L’authenticité est à la mode : il faut être soi, il faut montrer son unicité et annoncer sans détour son cheminement personnel. De nos jours, se montrer authentique c’est devoir mettre au grand jour sa vie intérieure en exigeant des autres qu’ils la reconnaissent comme telle.

Par Antoine CANTIN BRAULT

Pareille authenticité frôle parfois l’exhibitionnisme affectif : il faut avoir le coeur sur la main, s’ouvrir toujours de plus en plus aux autres, jusqu’à se mettre à nu. Il faut ne pas cacher ses intentions, être un livre ouvert. En un mot, il faut se montrer vrai.

Certes l’authenticité doit être associée à la vérité. Mais est-ce que la vérité exige cette manière-là d’être authentique? La vérité, en grec, a plusieurs noms. L’un d’eux est alètheia. Le philosophe Martin Heidegger, qui a be aucoup travaillé le sens de ce mot, nous dit que la vérité est un dé-voile-ment. En grec lèthè veut dire « voile » et comme le « a » de a-lètheia est privatif, il s’agit donc d’une négation du voile. Vu sous cet angle, se dé-voiler est bien le comportement vrai et authentique à adopter.

Mais Heidegger insiste pour que nous comprenions ceci : le voile ne peut jamais s’effacer, car le visible apparaît à partir du voile. Si le voile disparaissait, plus rien à proprement parler ne pourrait alors jaillir de lui. La vérité exige le maintien d’un lien entre le voile et le dévoilement, entre la submersion et l’émergence, entre le retrait et la présence. Ainsi la vérité conserve toujours sa part d’obscurité : elle révèle, tout en conservant ce qui a permis la révélation.

Cette manière de voir nous rappelle qu’il existe un mot simple pour exprimer un comportement vrai : la pudeur. La vérité est pudique. D’habitude, la pudeur s’applique au corps. Mais elle peut tout aussi bien, et d’ailleurs surtout, s’appliquer à la vie affective. Rester pudique, ce n’est pas tout dissimuler, c’est entretenir un certain mystère sur sa personne.

Un mystère qui agit comme un signe, un signe de ce qui demeure caché, afin que nous puissions encore surprendre, maintenir à vif l’intérêt. Être vrai, c’est s’assurer de conserver cette part de voile depuis laquelle nous nous ouvrons aux autres. La vraie authenticité n’est pas totale ouverture, mais ouverture en clair-obscur.

Cependant, ne risque-ton pas de maintenir une sorte de duplicité en révélant une part de soi tout en gardant une autre cachée? À cette question, on peut répondre par une autre question : Comment pourrions-nous être soi dans une ouverture totale, sans jardin secret? Ne serions-nous pas totalement vide sans cette profonde obscurité?
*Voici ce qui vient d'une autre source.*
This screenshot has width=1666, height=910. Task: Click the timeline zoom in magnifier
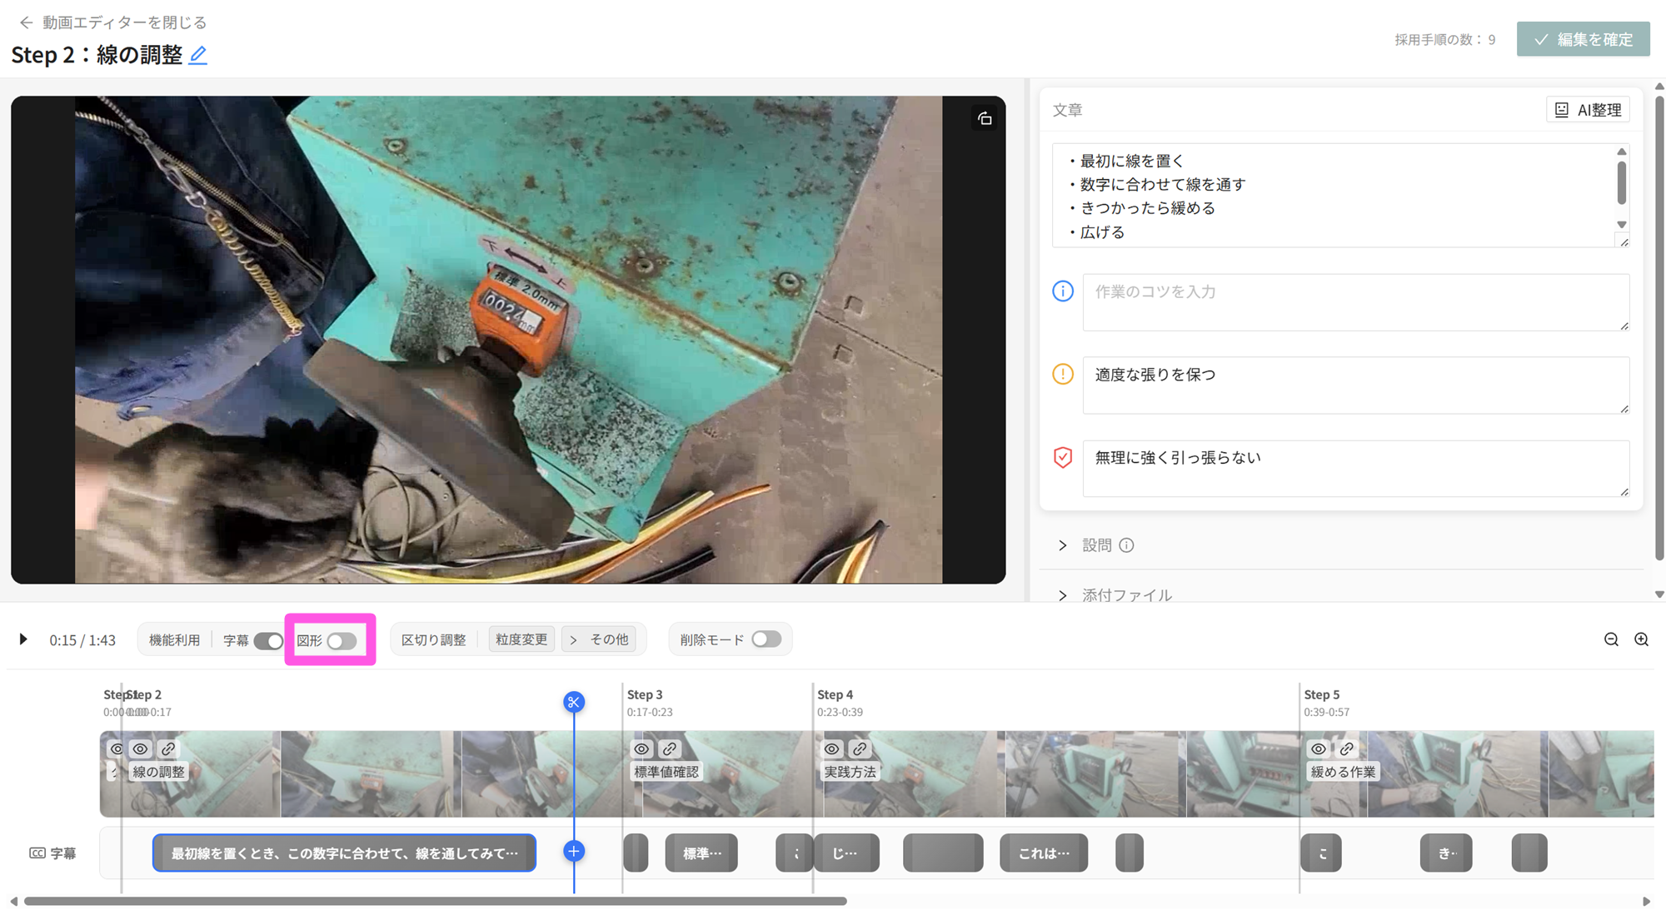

L’important, c’est de veiller à garder en cohérence sa face visible et sa face invisible, sans trahir sa face invisible. Puisque Persona en latin peut vouloir dire « masque », acceptons que la personne authentique porte toujours un masque. Non pas un masque qui trompe, mais plutôt un double visage à la Janus qui, à tout moment, peut se retourner et permettre le don de soi.